## DESCRIPTION OF THE TASK
Recast the items below as a Markdown table with the columns "Row" and "Line." Each non-blank line gets its own row, numbered in order, with the line itself beside it. Leave out the pictures.

[START EXCERPTED RECORDS]

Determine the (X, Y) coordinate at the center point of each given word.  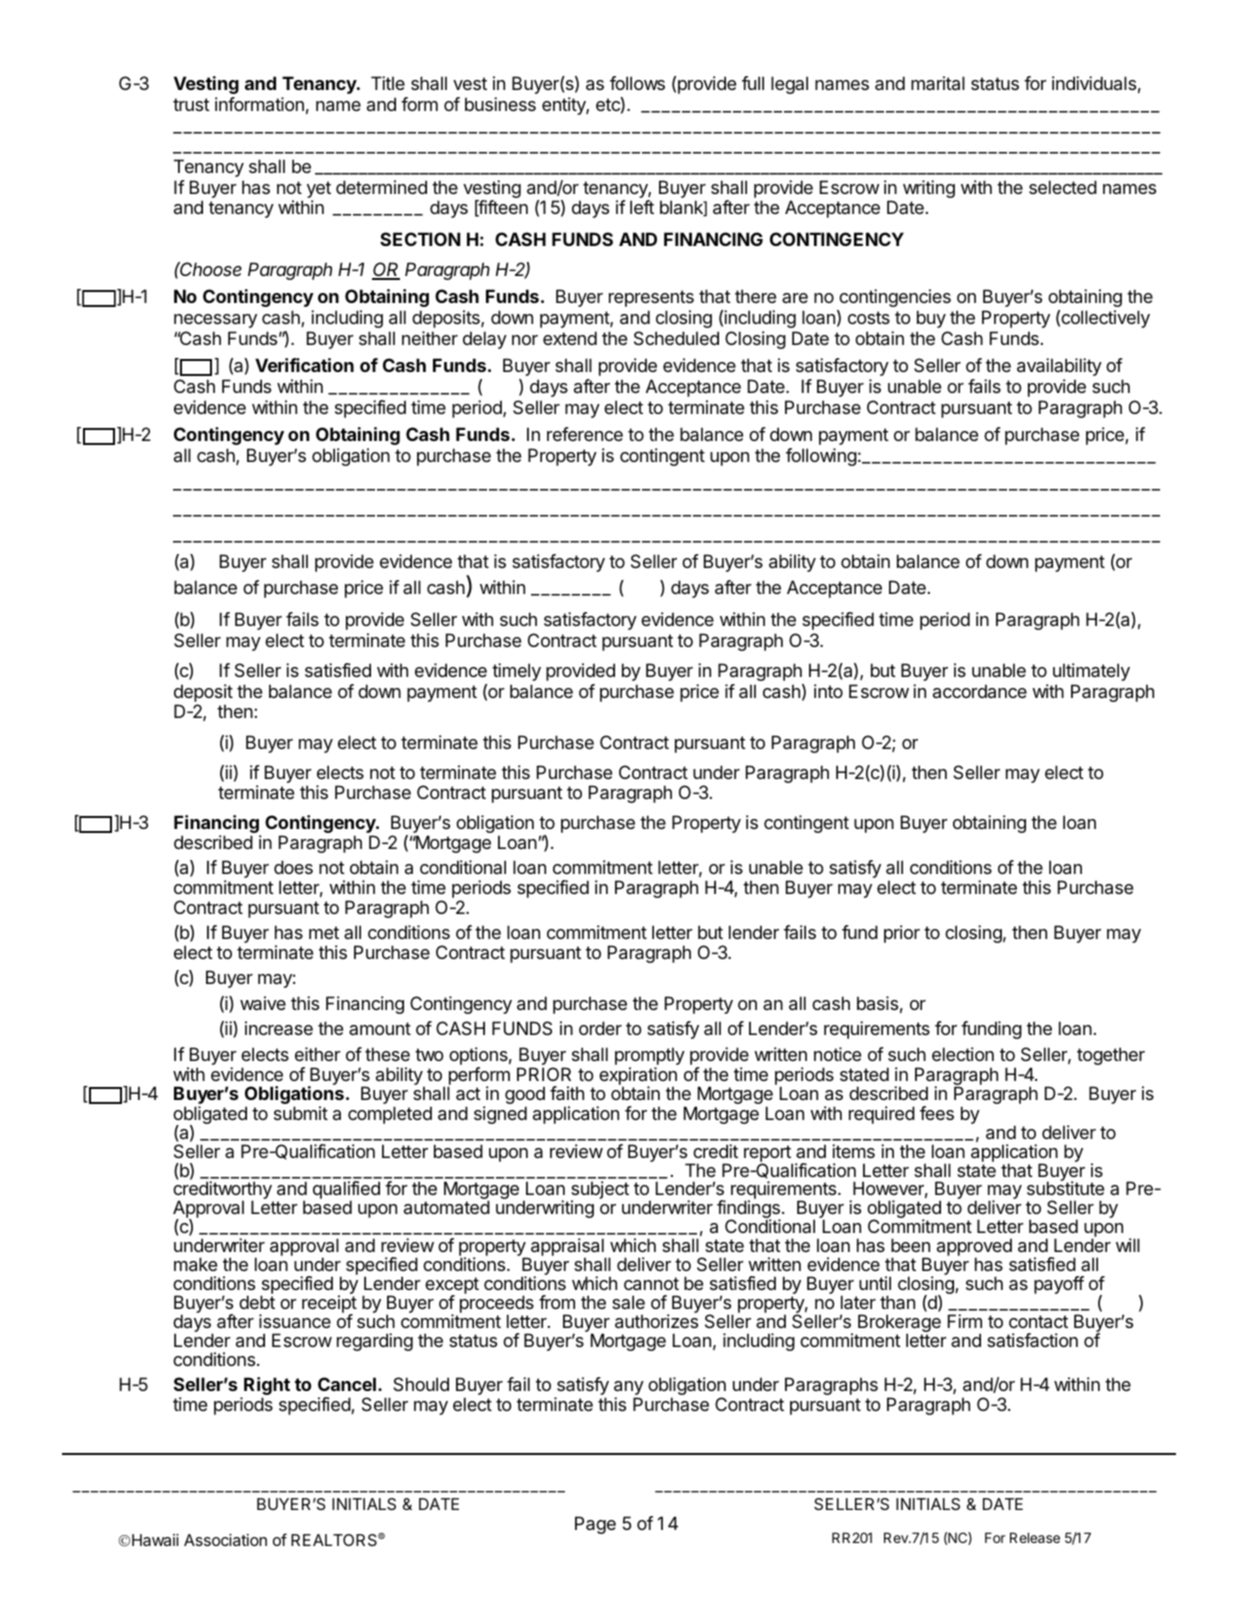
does (293, 867)
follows (637, 83)
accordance (980, 691)
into (828, 691)
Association (225, 1540)
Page (595, 1525)
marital (938, 83)
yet (319, 189)
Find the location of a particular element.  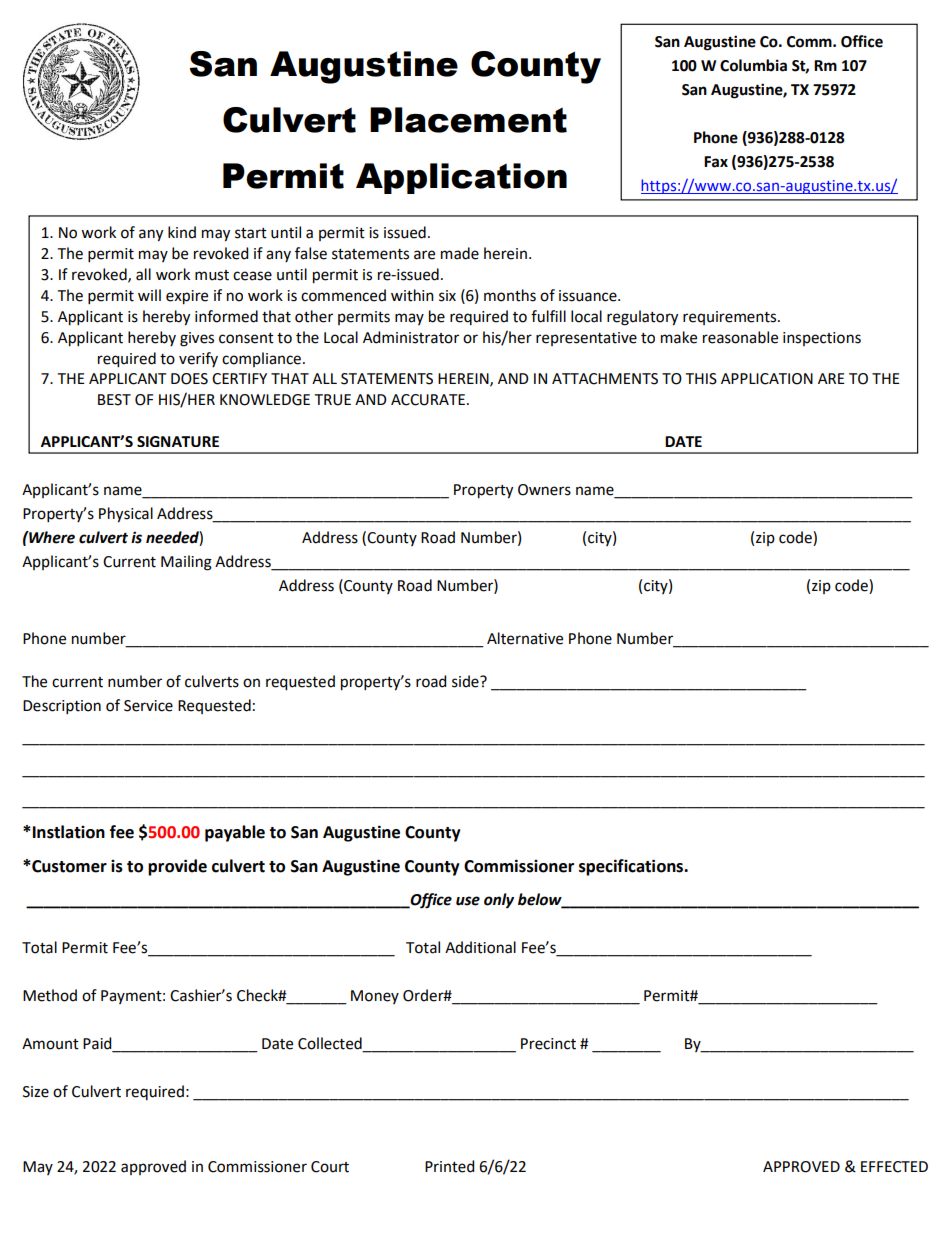

Alternative is located at coordinates (525, 638).
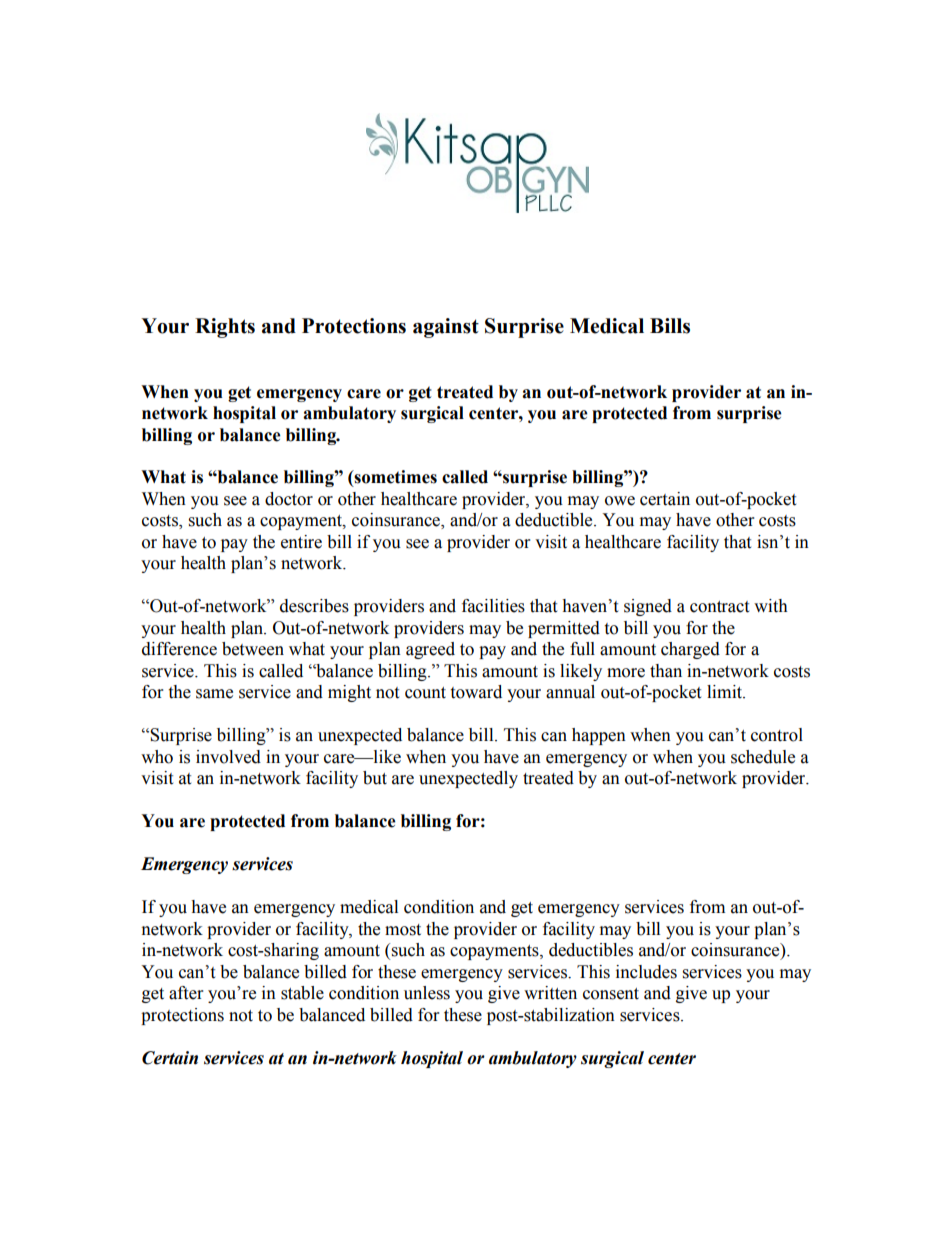 This image has width=952, height=1233. Describe the element at coordinates (253, 649) in the image. I see `between` at that location.
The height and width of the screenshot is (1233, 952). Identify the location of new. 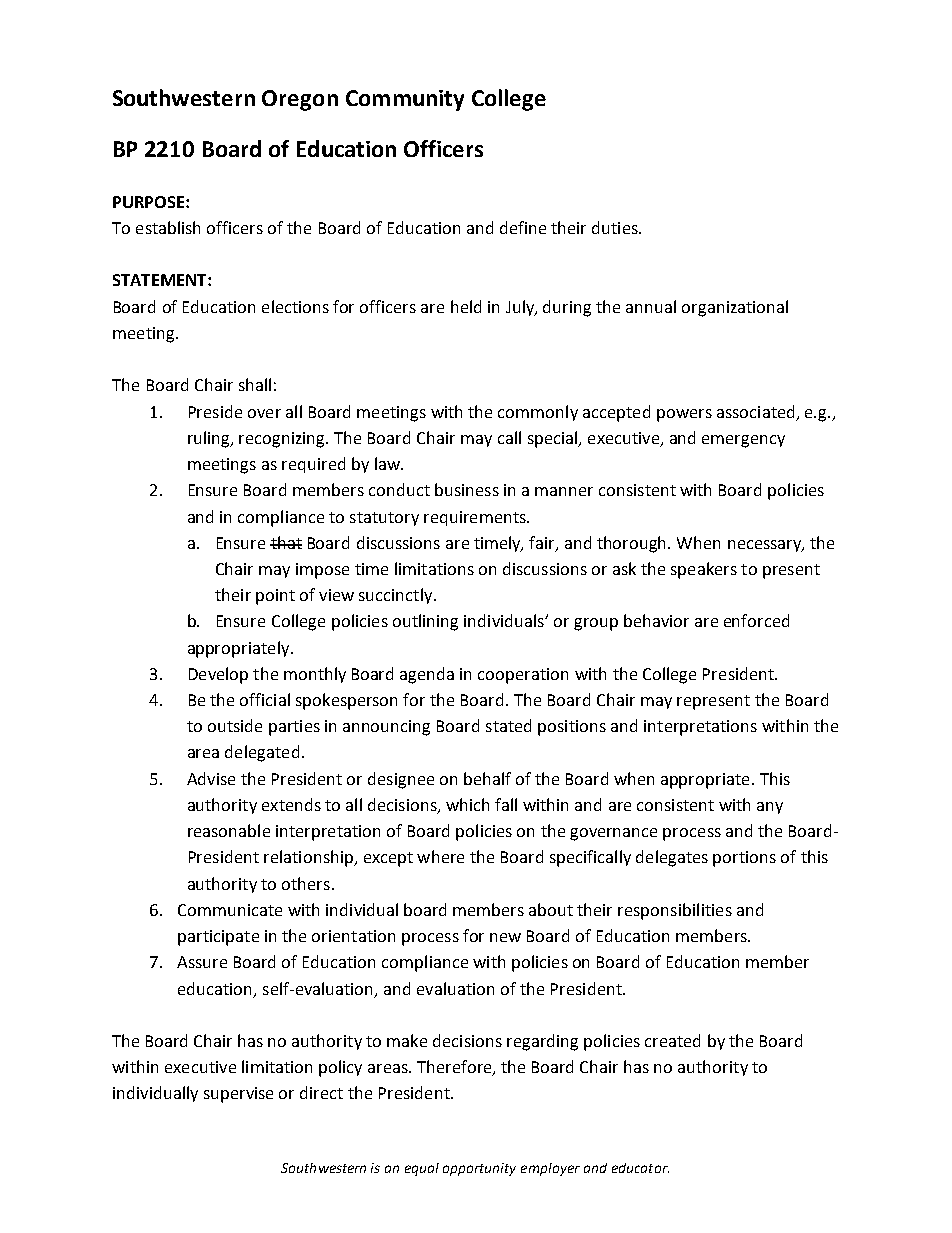
(505, 937).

[END EXCERPTED RECORDS]

## RESPONSE TO THIS EXERCISE
| Row | Line |
|---|---|
| 1 | Determine the (X, Y) coordinate at the center point of each given word.   |
| 2 | does (293, 867) |
| 3 | follows (637, 83) |
| 4 | accordance (980, 691) |
| 5 | into (828, 691) |
| 6 | Association (225, 1540) |
| 7 | Page (595, 1525) |
| 8 | marital (938, 83) |
| 9 | yet (319, 189) |
| 10 | Find the location of a particular element.   |
| 11 | Alternative is located at coordinates (525, 638). |
| 12 |  This image has width=952, height=1233. Describe the element at coordinates (253, 649) in the image. I see `between` at that location. |
| 13 | The height and width of the screenshot is (1233, 952). Identify the location of new.  |
| 14 | (505, 937). |